Here are three post-game thoughts on Seattle’s 30-24 win over the Raiders today from beat writers Jayson Jenks and Bob Condotta.
First, from Jenks:
1, Don’t downplay the ripple effects of Seattle’s injury situation. I know that’s not a revelatory statement, but it’s also worth remembering when trying to put an ugly win against Oakland into perspective. The Seahawks were without 11 key contributors – linebackers Malcolm Smith and Bobby Wagner, safeties Kam Chancellor and Jeron Johnson, offensive linemen Max Unger and Russell Okung, tight end Zach Miller, cornerbacks Byron Maxwell and Jeremy Lane, defensive lineman Jordan Hill and fullback Derrick Coleman – not to mention the two offensive lineman, James Carpenter and Stephen Schilling, who were limited to part-time duty against the Raiders. That puts an incredible burden on Seattle’s depth, and it is especially taxing for a team that lost so much of that experienced depth in the offseason. As linebacker Mike Morgan said, “It’s a depth issue everywhere. We’re hurting right now. We’ve got a lot of guys banged up, but that’s not an excuse.”

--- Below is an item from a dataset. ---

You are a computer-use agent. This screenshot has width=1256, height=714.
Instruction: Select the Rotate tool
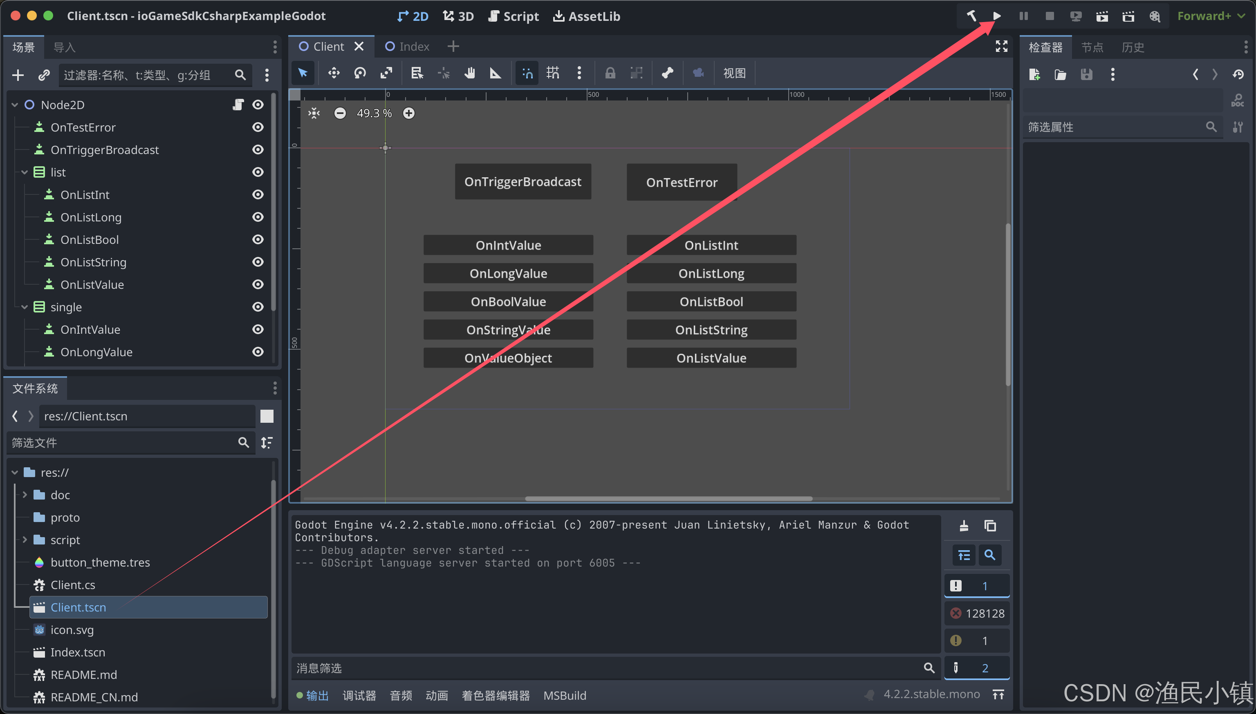tap(360, 73)
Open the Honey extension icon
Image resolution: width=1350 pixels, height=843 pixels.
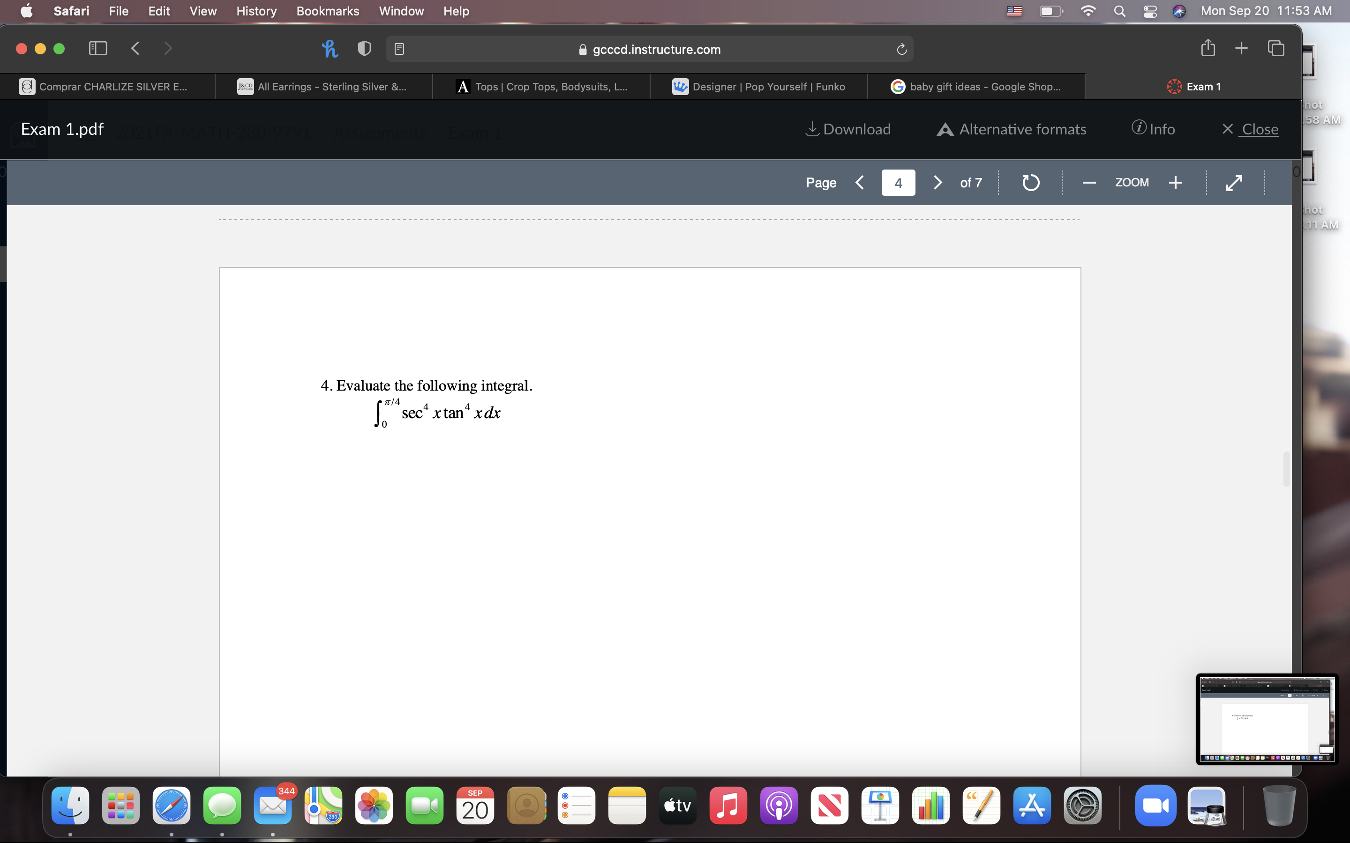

2, Russell Wilson needs to play better. Wilson in his first four games: 70 percent completion percentage, eight touchdowns, one interception. Wilson in his last four games: 56 percent completion percentage, three touchdowns, one interceptions. Other than the second half of the Rams game, when the offense really clicked, Wilson just hasn’t looked like himself. He’s missed passes that he normally makes, and he was lucky against Oakland to avoid getting picked off twice, both in Seattle territory, one of which would have been a pick six. Wilson needs to find the rhythm that he gets in when he’s at his best. He hasn’t found it in recent games.

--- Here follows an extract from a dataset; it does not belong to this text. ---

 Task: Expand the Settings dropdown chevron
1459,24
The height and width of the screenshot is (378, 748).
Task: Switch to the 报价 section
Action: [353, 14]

3, Cornerback Tharold Simon has more than held up. Louis Riddick, the former NFL scout and current ESPN analyst, said a couple weeks ago that he had heard from people who thought Simon was a better player than former Seahawk corner Brandon Browner. In three games this season, which are also the only three games he’s played in his career, Simon has held up opposite Richard Sherman, particularly in the last two. He nearly picked off Oakland quarterback Derek Carr on a jump ball down the sideline, but his most significant contribution has been that teams haven’t been able to pick him apart without going after Sherman. That will bode well for the Seahawks when corners Byron Maxwell and Jeremy Lane return. The Seahawks’ depth at corner could soon start to resemble the deep group from a year ago.
And from Condotta:
1. I found it interesting afterward that coach Pete Carroll pointed out afterward that Seattle “had eight gams last year that could have gone either way. We could have been 8-8 just like that last year.” He is right as Seattle won five games that essentially went down to the last series, two in overtime. But Seattle also won eight blowouts, which is really what distinguishes a good team. Seattle really has won just two blowouts this season, and at this point it’s hard to see more than another one or two unless the team gets really healthy in a hurry. Carroll said he brought it up as a reminder to his team of how tough it can be to have success in the NFL. But I also wonder if he wasn’t sending a little message to the public that it’s time to stop comparing this team to that one and to simply consider any win a good win at this point. “I know you’d all like it easier an smoother and cleaner and all that, but it’s battle,” Carroll said. Sounds like he’s thinking it will be for each of the next eight games of the season, as well.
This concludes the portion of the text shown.